Expert users shouldn't really have more power than regular users, they can help others by commenting on their posts and answering questions. Giving them more power, in my opinion, would get rid of the need for a moderator. Moderators on the other hand should be given powers to remove posts, edit posts, and lock threads. They need to be able to handle the community, and keep it on track. Usually I leave banning and the ability to sticky threads for Admins. I hope this answers your question! The only way I could see giving experienced users powers would be if there wasn't enough staff to handle the community.

  • 4
    What about sites on the Stack Exchange network? Experts have more reputation and more privileges as a result. Those help to take many moderation type burdens off of the small diamond-mod team for each site and spreads it across many more people.
    – Andy
    Jun 25, 2015 at 15:27
  • I would give them editing powers, but it really depends on how they handle power, and how active they are in the community.
    – Noodles
    Jun 25, 2015 at 15:56
  • Do you not think that extended permissions for expert users might help the team? They could remove spam, flooding, etc. So they would support the staff by doing all the "easy" tasks.
    – Zerotime
    Jun 25, 2015 at 20:30

tl;dr: Listen and work with your community to figure out the organizational structure.

Every online community is going to be different, so modeling your site's community based on others, such as StackExchange, is a good starting point. Ultimately, you need to learn and fine tune your community based on its unique qualities.

A possible way to go about this is to start a moderator/expert beta program with the most engaged members of the community. Be clear though, that you are testing things out based on their feedback and how the community is responding, so things are subject to change. Then iterate based on your findings.


There are three kinds of fundamental processes for which privileges are important: content curation, user moderation, and infrastructure maintenance. Who should have privileges in each of those areas is different.

Content curation.
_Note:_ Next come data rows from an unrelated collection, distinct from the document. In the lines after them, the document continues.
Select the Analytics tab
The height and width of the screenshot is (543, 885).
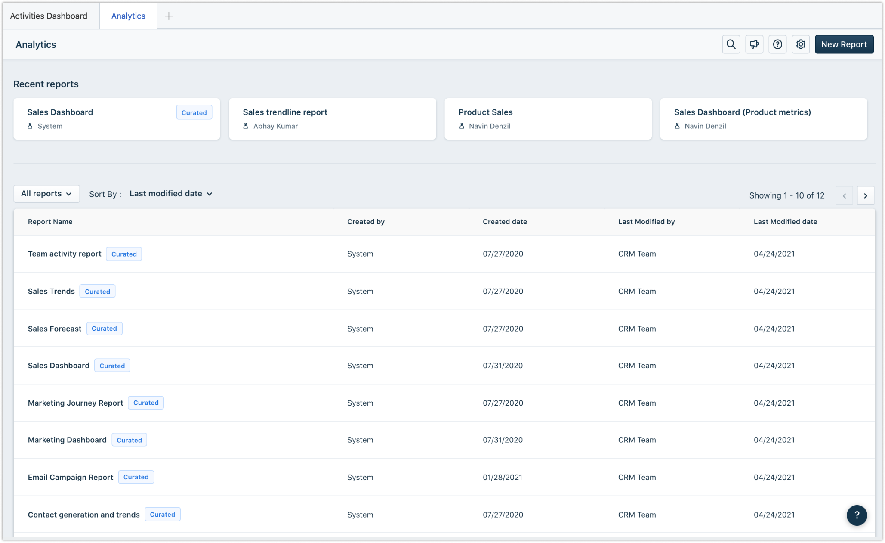click(128, 16)
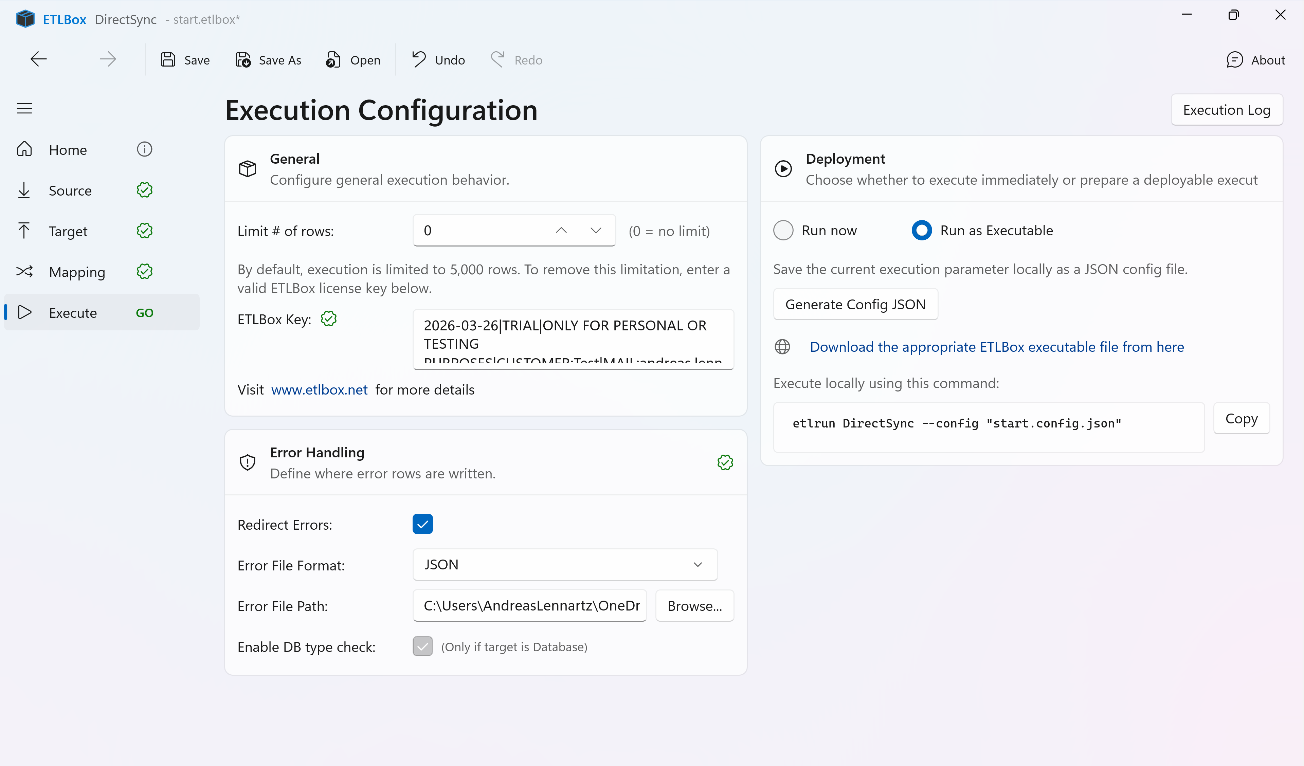Visit the www.etlbox.net link

pos(319,389)
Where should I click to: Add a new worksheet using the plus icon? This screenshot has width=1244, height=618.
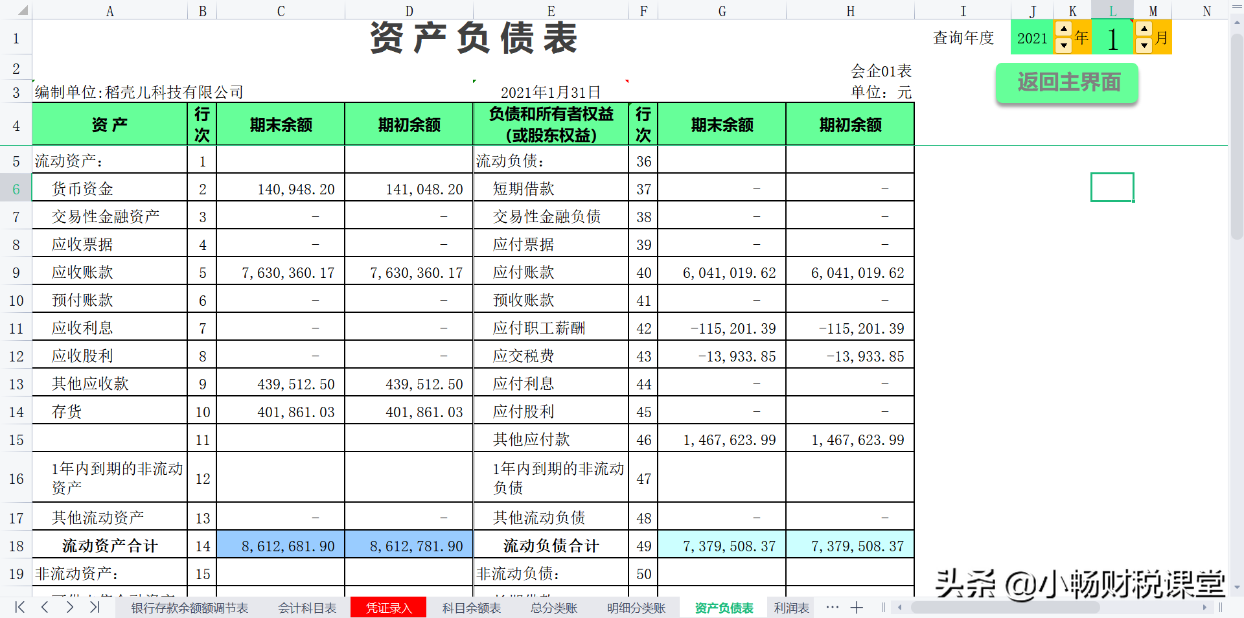[x=857, y=608]
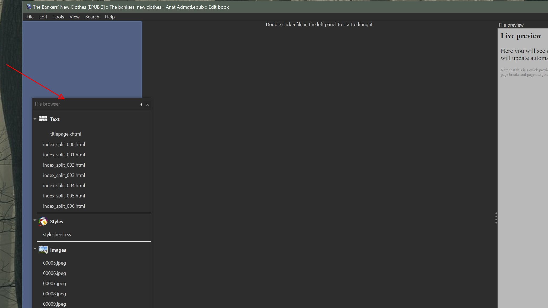Open the Help menu
This screenshot has height=308, width=548.
pos(110,17)

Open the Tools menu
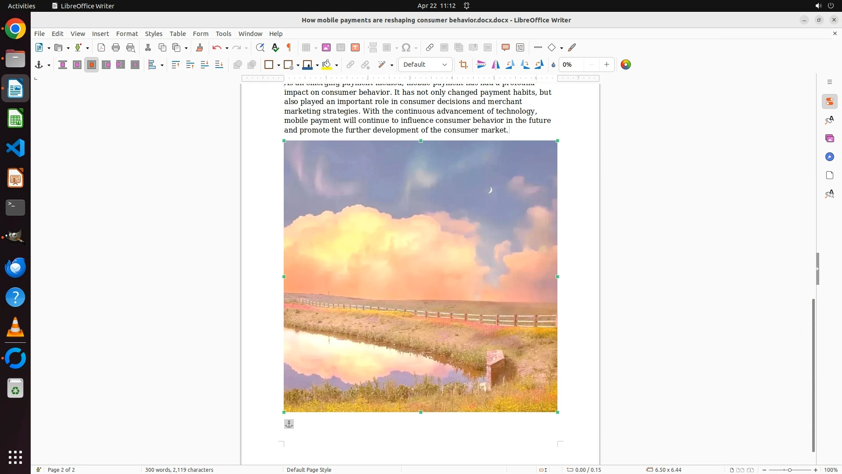pyautogui.click(x=223, y=34)
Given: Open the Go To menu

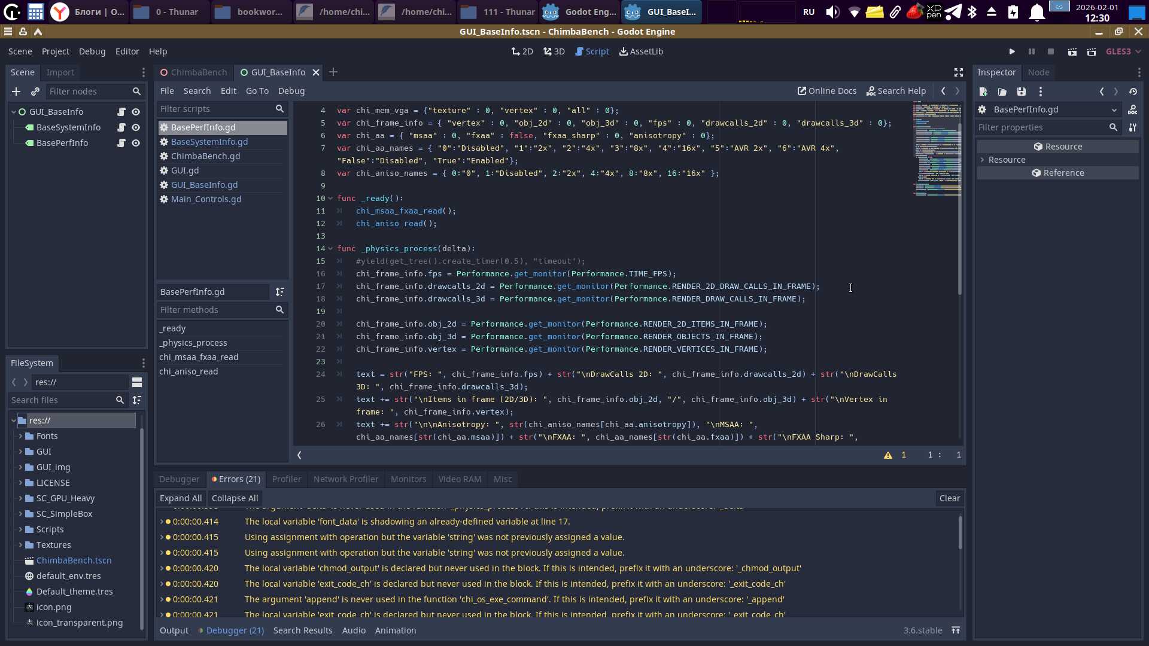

To the extent possible, this can be delegated to users who have demonstrated the appropriate knowledge, and an understand of community guidelines and expectations. Moderators are needed only for exceptions or arbitration.

People have different abilities and subject matter knowledge. Some people are better writers than others. That can be managed with a built-in review process, and general guidelines on the nature of what should and should not be done as curation.

On SE, the platform has chosen to reserve certain content curation, like comment thread cleanup, to moderators, perhaps because of the potential for it to create a need for user moderation (and comments are defined as not content).

User moderation. This takes very different skills and abilities, and is a process outside of the core purpose of the community. Dealing with user issues can be destructive when done between members. Much of the user moderation requirements is dealing with behavior contrary to the site's guidelines, or user needs that are outside of normal participation.

It may require access to user's personal information, and resolution is often best accomplished out of view of the community at large. This pretty much requires that it be done by moderators. The moderators should be appointed or elected based their demonstrated ability to deal effectively with people and their having the trust and respect of the community.

Infrastructure maintenance. Certain site maintenance functions can be technically complicated, and can create a real mess if done incorrectly. These should be performed only by a small group of people with the expertise and accountability. It could be delegated to a few power users or administrators, but is typically reserved to moderators, as they already have a high level of accountability, and are normally close to the action.

For example, on SE, tasks like synonomizing tags is limited to moderators, and blacklisting tags requires a community manager or other administrator.